> [QUOTED TEXT]
Chi Tu (other alternative spellings include Chihtu, Chitu or Ch-ih-t'u; Sanskrit: Raktamaritika or Raktamrittika; ; Malay language: Tanah Merah) was an ancient kingdom mentioned in the history of China. The Sui dynasty annals describe an advanced kingdom called Chi Tu in 607, when Chang Chun was sent as an ambassador there. The location of Chi Tu was disputed; proposals for its location include areas in the states of Kelantan or Pahang in Malaysia, or in Songkhla and Pattani Province of southern Thailand. The best evidence to support the Kelantan theory was when the envoys left Chi Tu, the sail took 10 days to reach Champa, this indicates the kingdom was located somewhere 'red earth' around the main river of Kelantan. The inscribed Buddhagupta Stone found in Kedah mentioned a Raktamrttika, meaning "red earth land".

History

The Chi Tu kingdom is believed to have existed as early as 100 BC to the 6th century AD. The royal family's name was Chu-dan (which means Gautama Buddha) and the king was Li-fo-duo-se. According to Chinese records, Chi Tu was built by kit mow (Mon-Khmer) peoples who sailed from the coast of Funan (southern Indochina) that eventually intermarried with the local population. "... Chi Tu is a derivation nation of Funan, located in within the southern sea, sailing hundred days to reach, the majority terrain was red, thus named Red Earth Kingdom (Chi means red, Tu means earth). East bordering Po-Lo-La, West bordering Po-Lo-So, South bordering Ho Lo Tan, thousands of square miles in land area. The king has three wives and the kingdom embraced Buddhism ...".

> [DATA FOR THIS EXERCISE]
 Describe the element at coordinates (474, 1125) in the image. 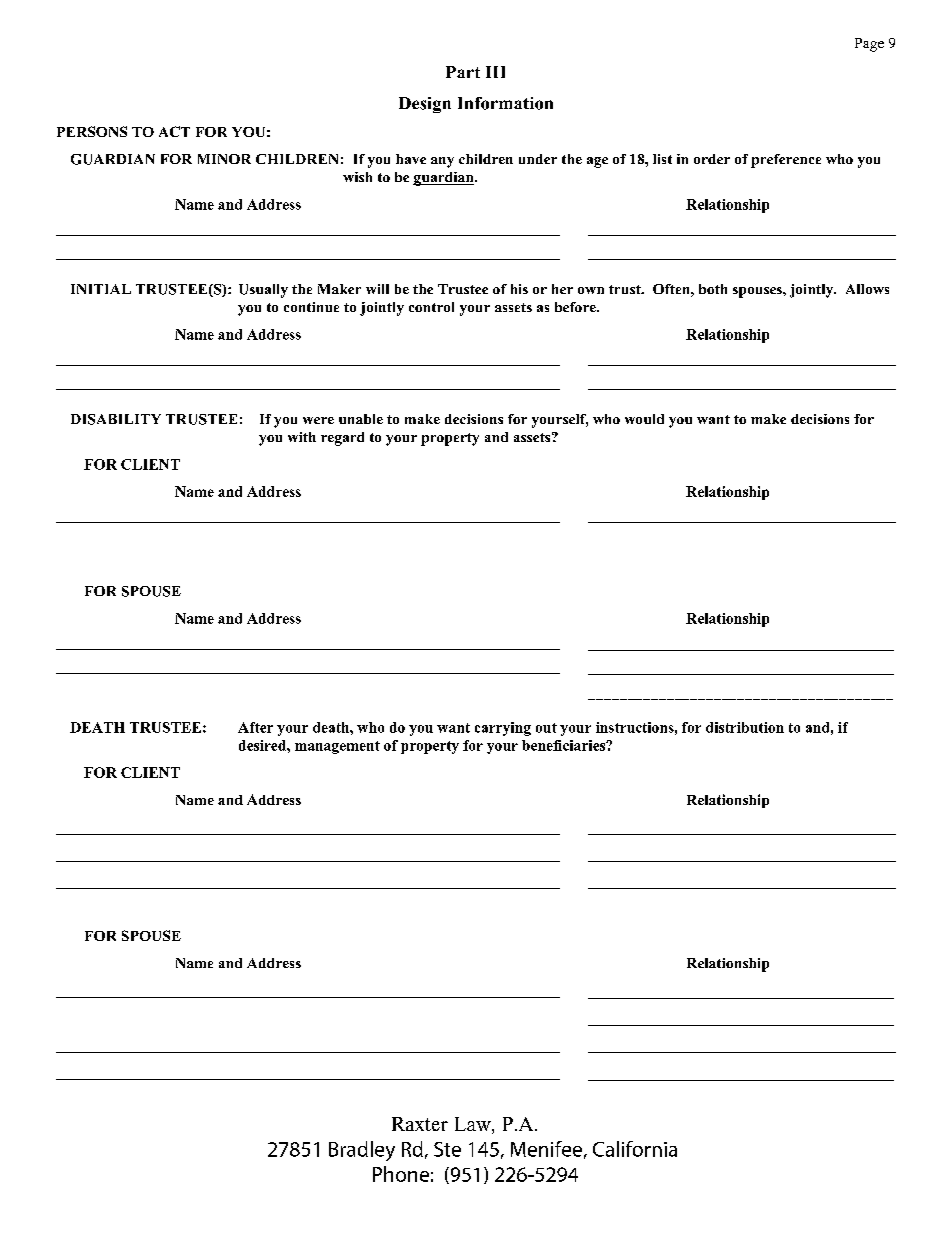

I see `Law` at that location.
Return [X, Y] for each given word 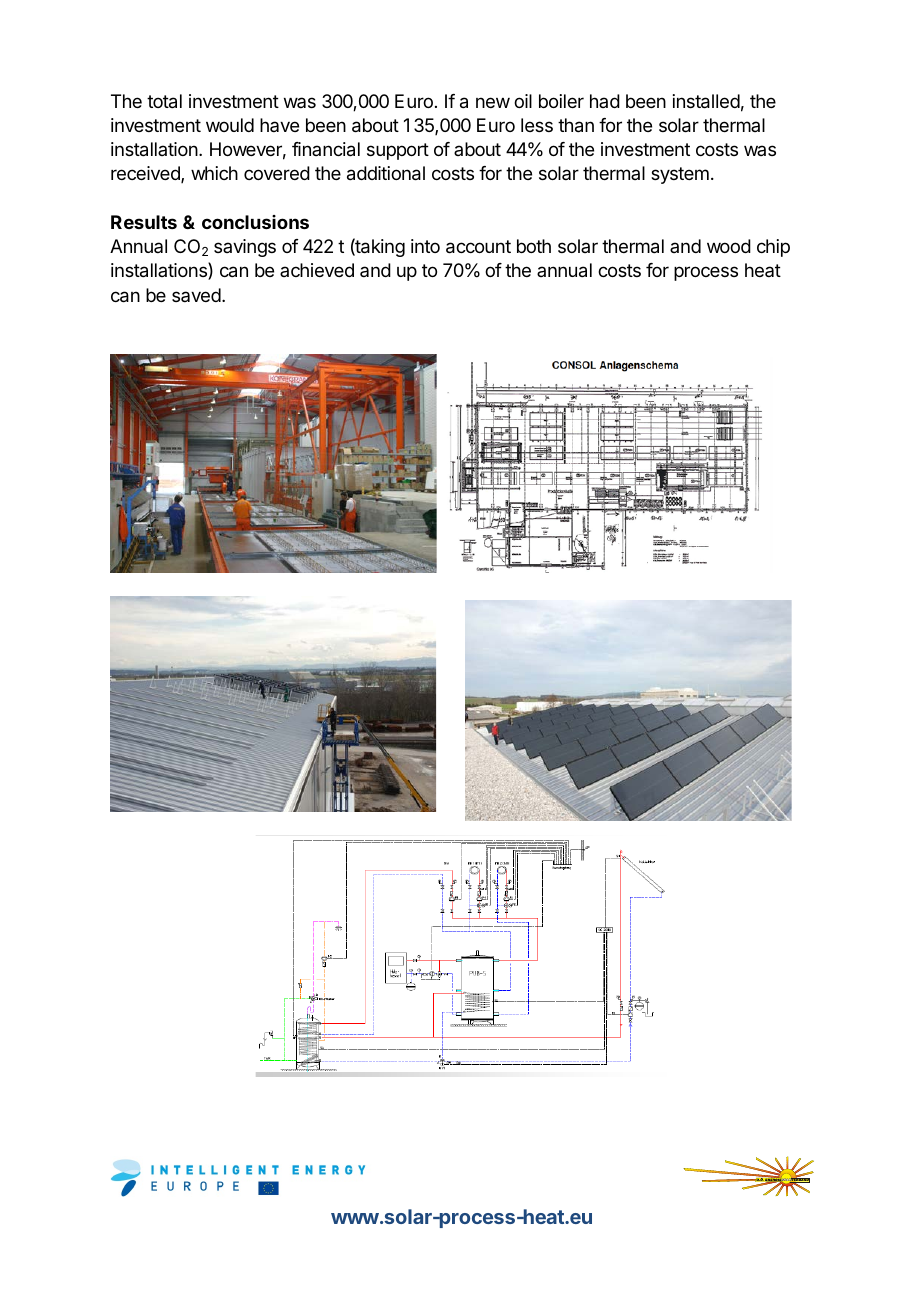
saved [196, 295]
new [493, 102]
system [680, 175]
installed [706, 101]
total [164, 101]
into [425, 246]
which [214, 173]
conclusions [255, 222]
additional [386, 173]
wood [729, 246]
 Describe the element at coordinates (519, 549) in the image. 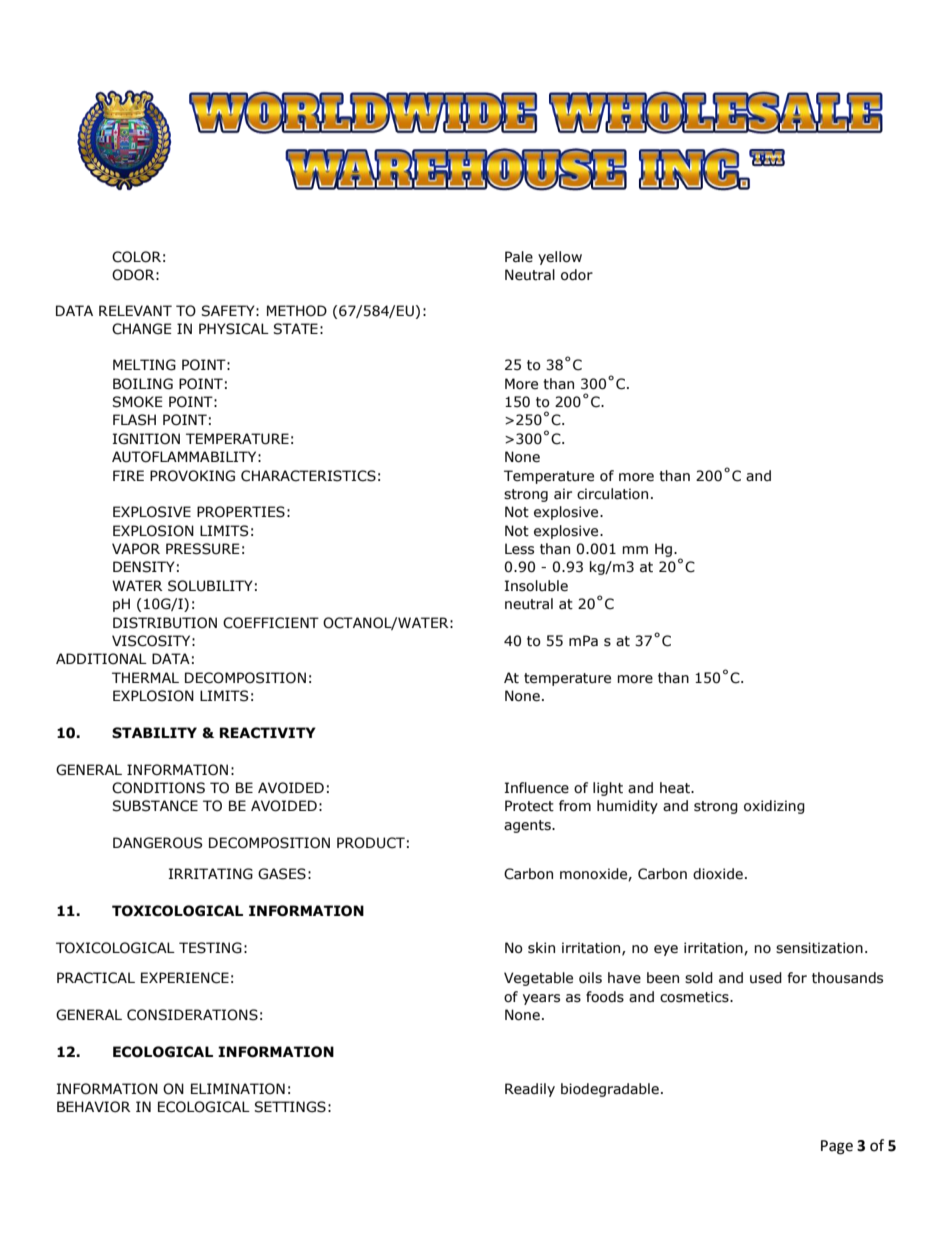

I see `Less` at that location.
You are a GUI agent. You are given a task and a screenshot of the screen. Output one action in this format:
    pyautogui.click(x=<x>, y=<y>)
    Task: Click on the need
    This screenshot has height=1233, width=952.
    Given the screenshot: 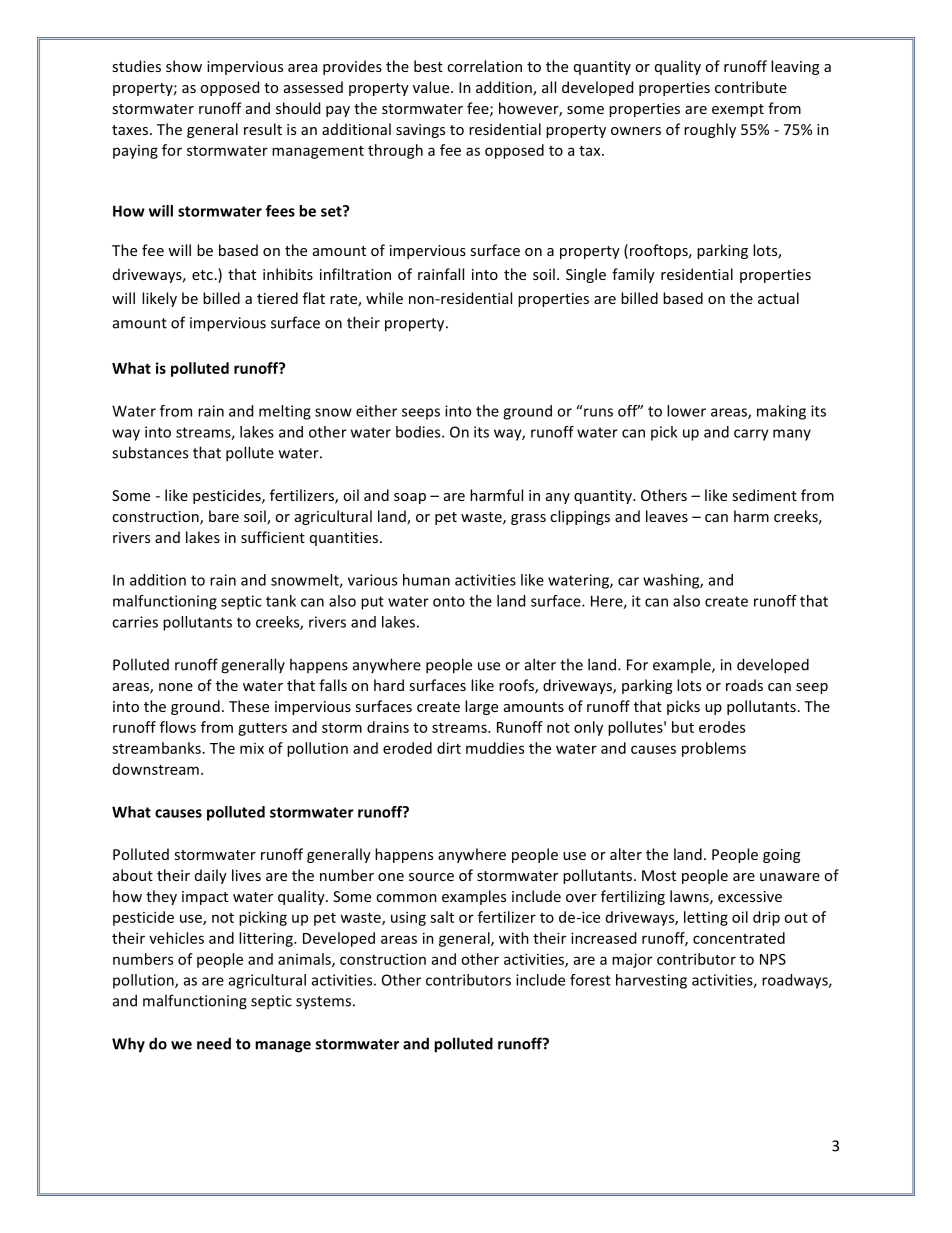 What is the action you would take?
    pyautogui.click(x=214, y=1043)
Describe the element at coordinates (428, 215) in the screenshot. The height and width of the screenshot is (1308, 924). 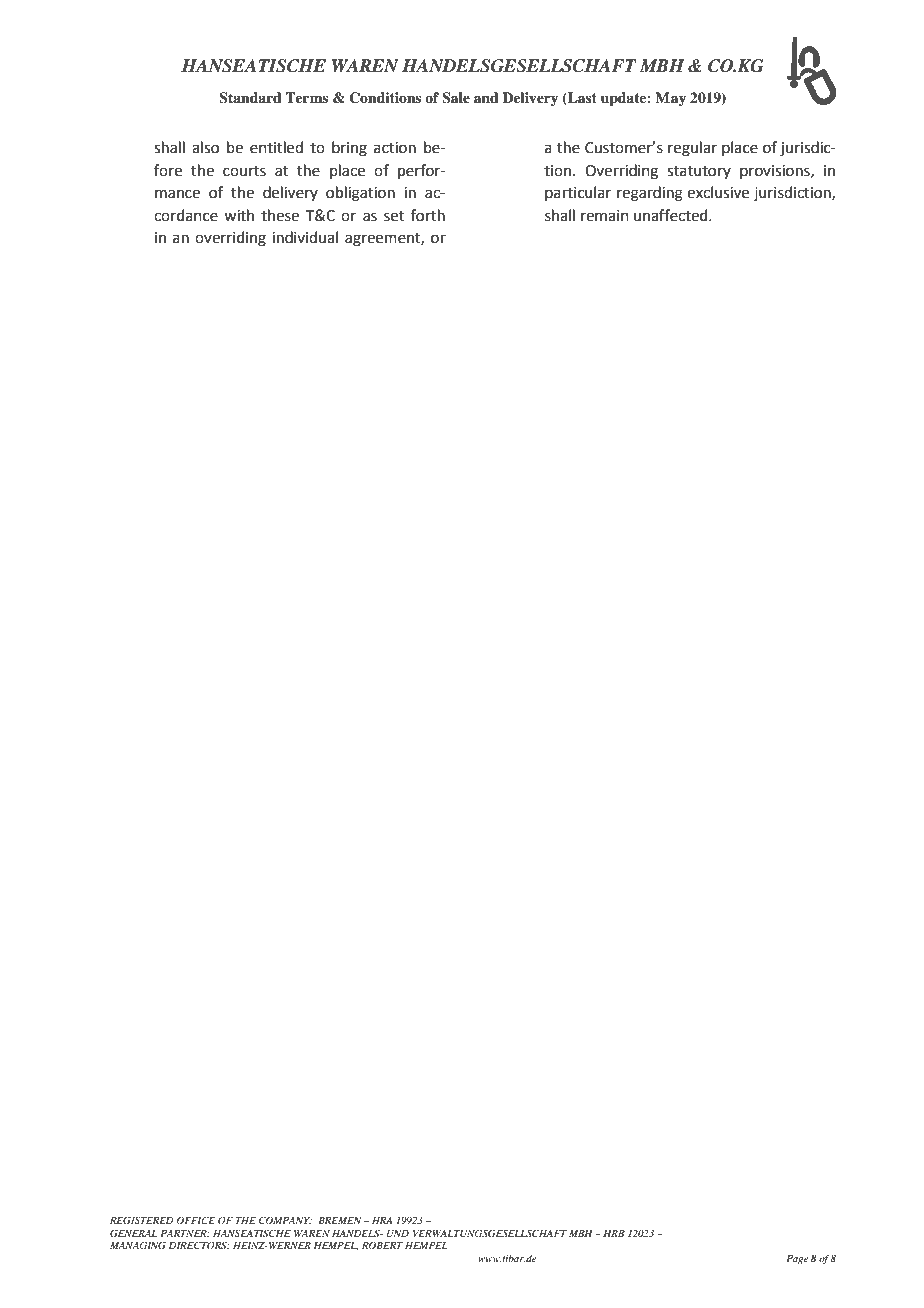
I see `forth` at that location.
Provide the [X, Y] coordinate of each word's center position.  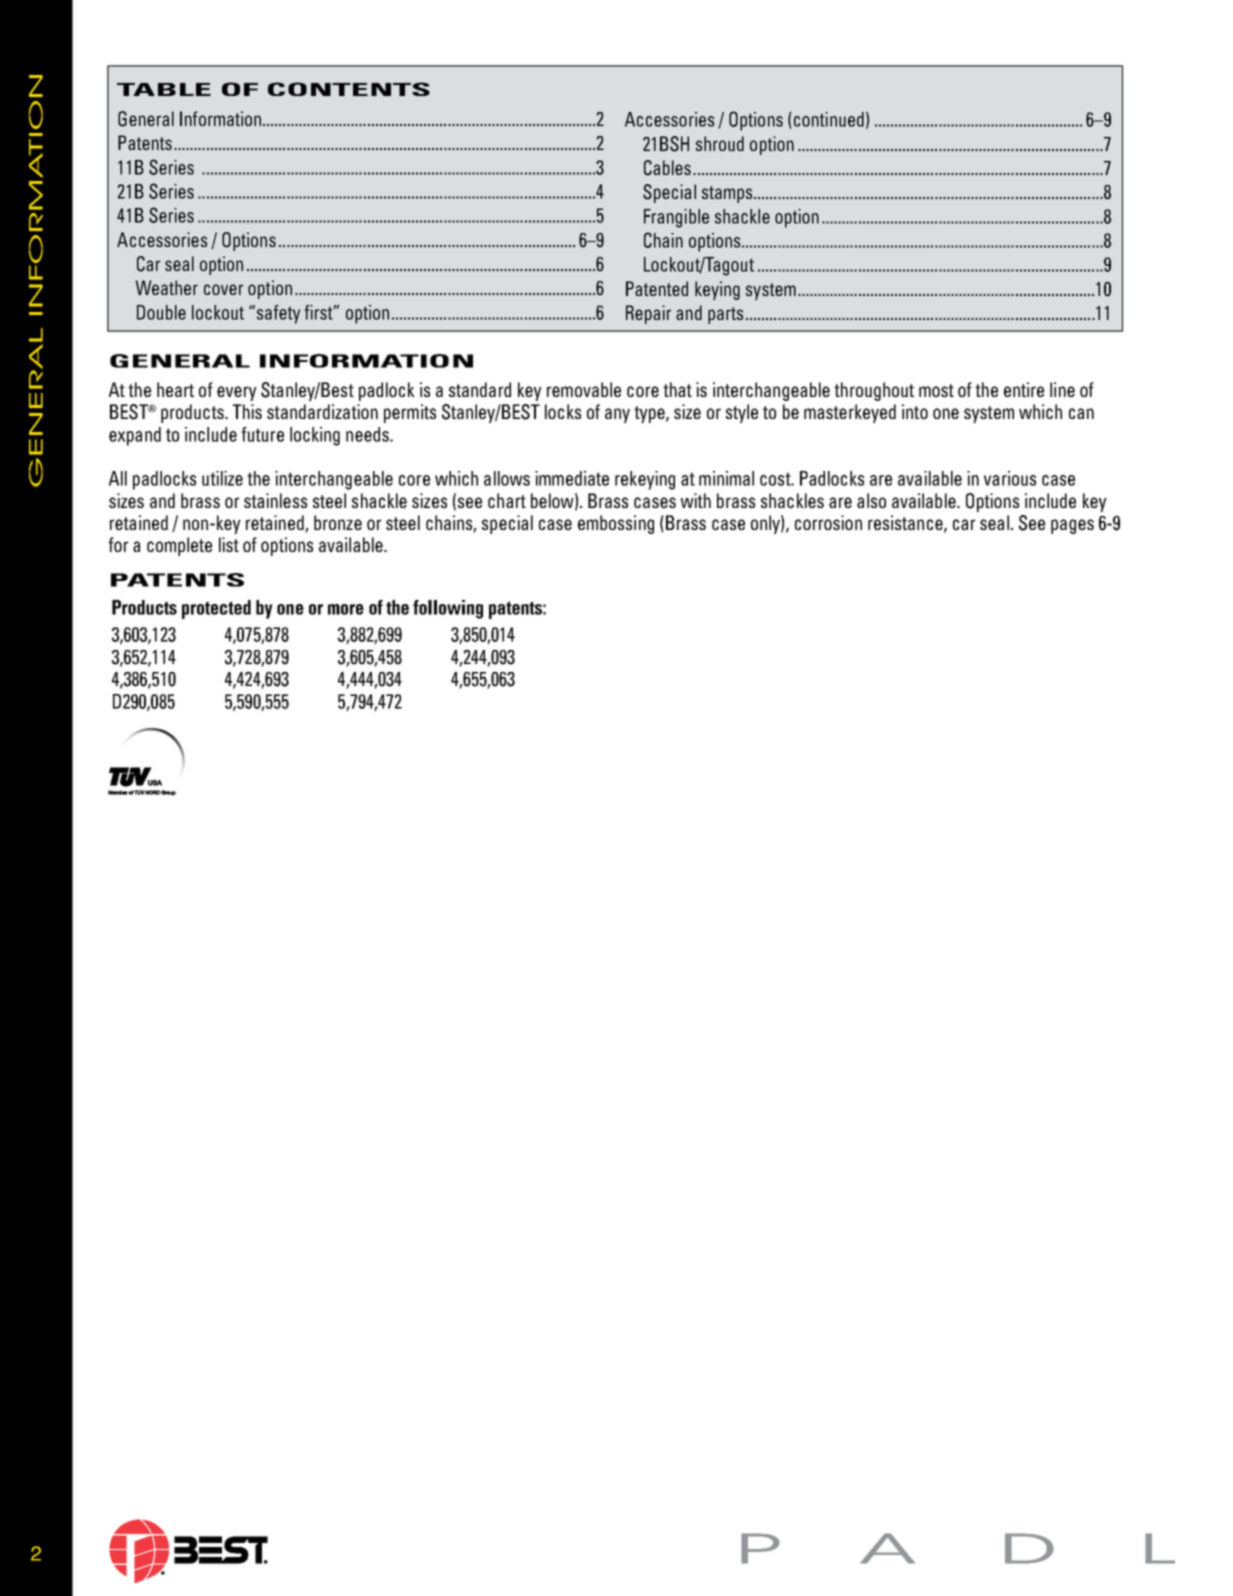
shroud [720, 143]
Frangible [676, 218]
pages [1072, 526]
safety [278, 314]
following [448, 609]
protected [216, 609]
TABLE [164, 89]
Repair [648, 314]
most [936, 390]
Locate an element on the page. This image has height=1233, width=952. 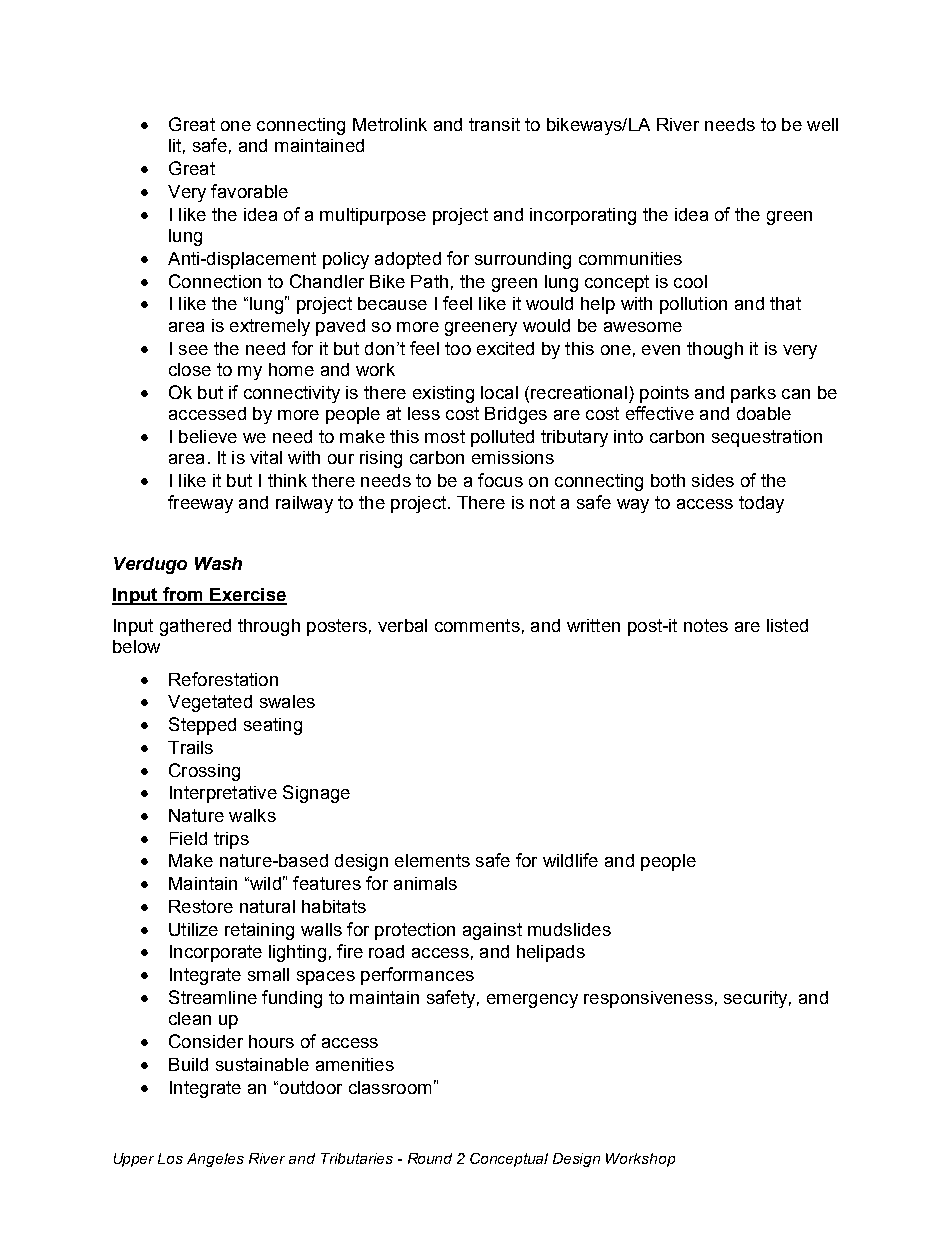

> [LIST OF TASKS]
A. In the Chi Tu text, who was sent to Chi Tu as an ambassador in 607?
B. From the records, extract the stretch from the line containing "Provide the [X, Y]" through the end of the records, both ends included, with the pictures left out.

> [SOLUTIONS TO THE TASKS]
A. Chang Chun

B.
Provide the [X, Y] coordinate of each word's center position.  
shroud [720, 143]
Frangible [676, 218]
pages [1072, 526]
safety [278, 314]
following [448, 609]
protected [216, 609]
TABLE [164, 89]
Repair [648, 314]
most [936, 390]
Locate an element on the page. This image has height=1233, width=952. 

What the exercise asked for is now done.